## EXTRACTED DATA
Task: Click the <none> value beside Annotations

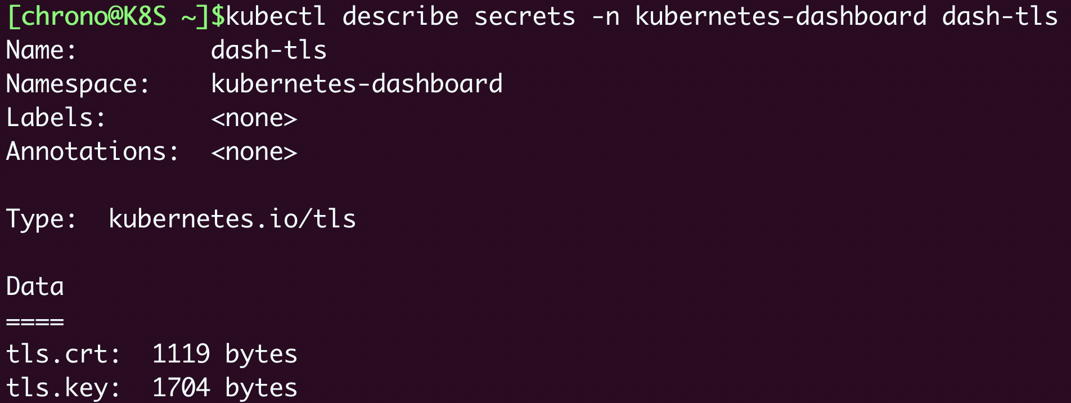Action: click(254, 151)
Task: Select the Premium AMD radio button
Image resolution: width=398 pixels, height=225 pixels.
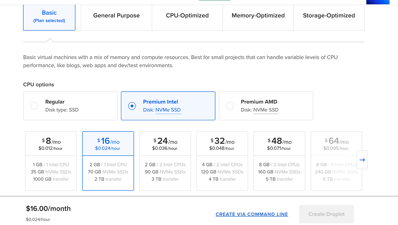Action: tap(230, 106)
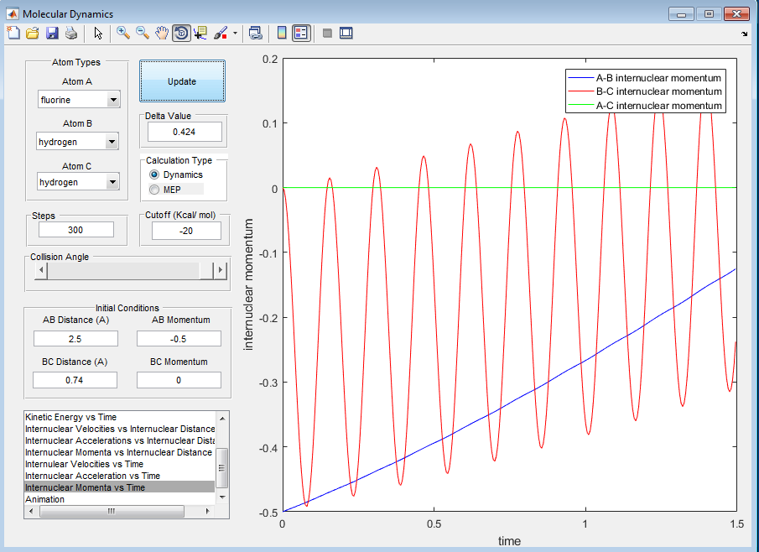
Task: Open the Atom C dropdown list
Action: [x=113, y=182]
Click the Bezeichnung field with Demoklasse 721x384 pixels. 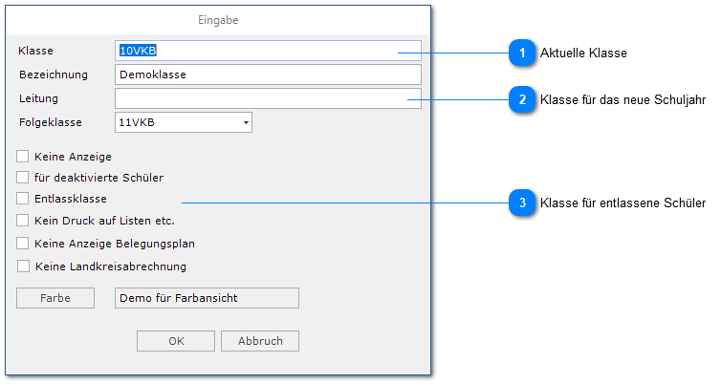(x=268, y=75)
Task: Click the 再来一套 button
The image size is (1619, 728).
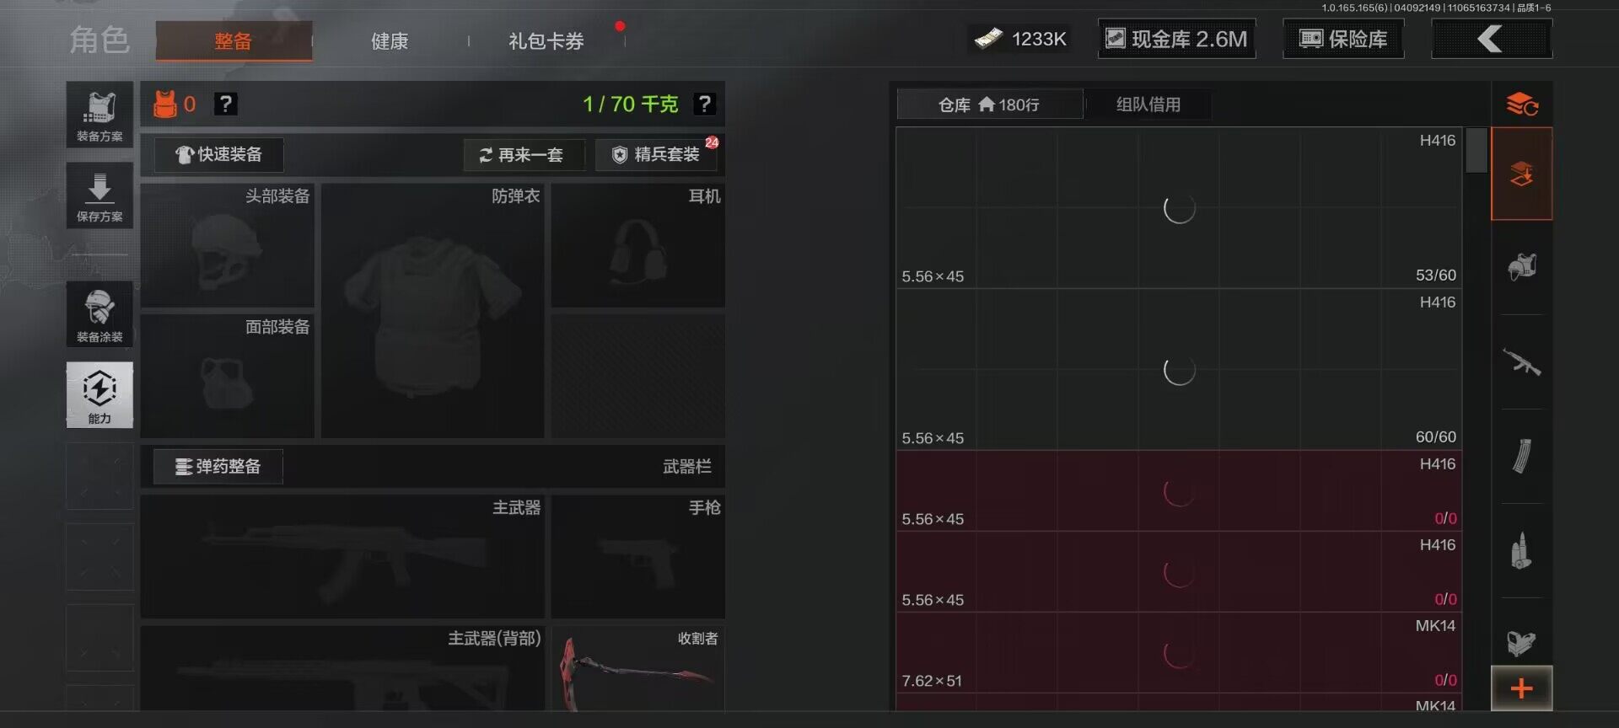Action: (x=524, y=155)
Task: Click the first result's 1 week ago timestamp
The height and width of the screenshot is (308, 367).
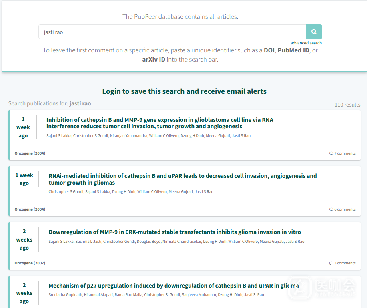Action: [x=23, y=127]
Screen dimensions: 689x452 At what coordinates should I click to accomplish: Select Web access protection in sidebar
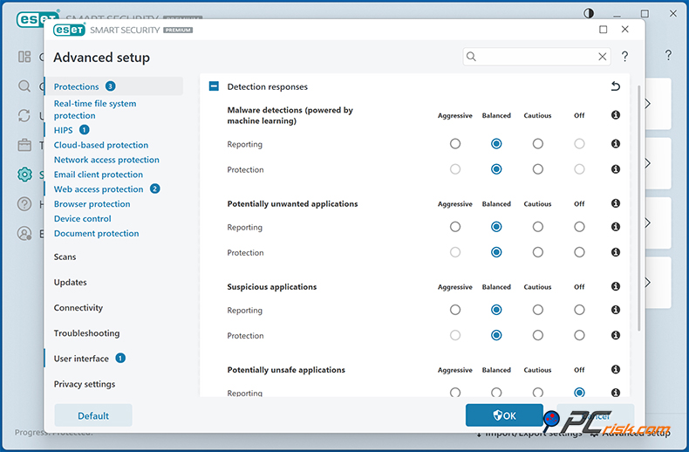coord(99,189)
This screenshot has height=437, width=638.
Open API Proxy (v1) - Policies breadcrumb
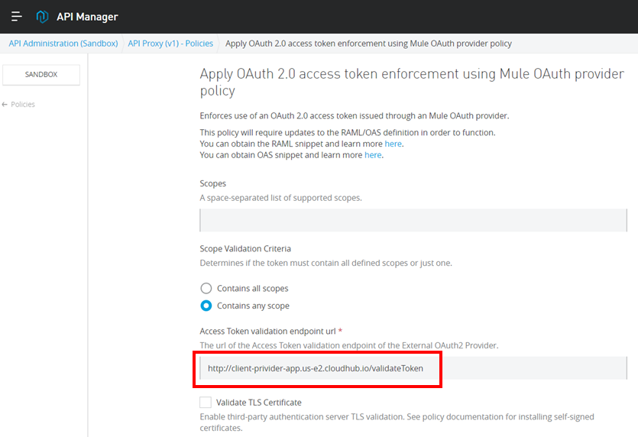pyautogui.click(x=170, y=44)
* * *
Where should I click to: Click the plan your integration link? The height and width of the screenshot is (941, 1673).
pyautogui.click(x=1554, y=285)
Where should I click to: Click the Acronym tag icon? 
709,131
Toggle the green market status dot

## WHAT IS NEEDED
Find the string "button" in the entries above and return each line that holds it.

## ANSWER SPACE
Task: Select the Premium AMD radio button
Task: Click the 再来一套 button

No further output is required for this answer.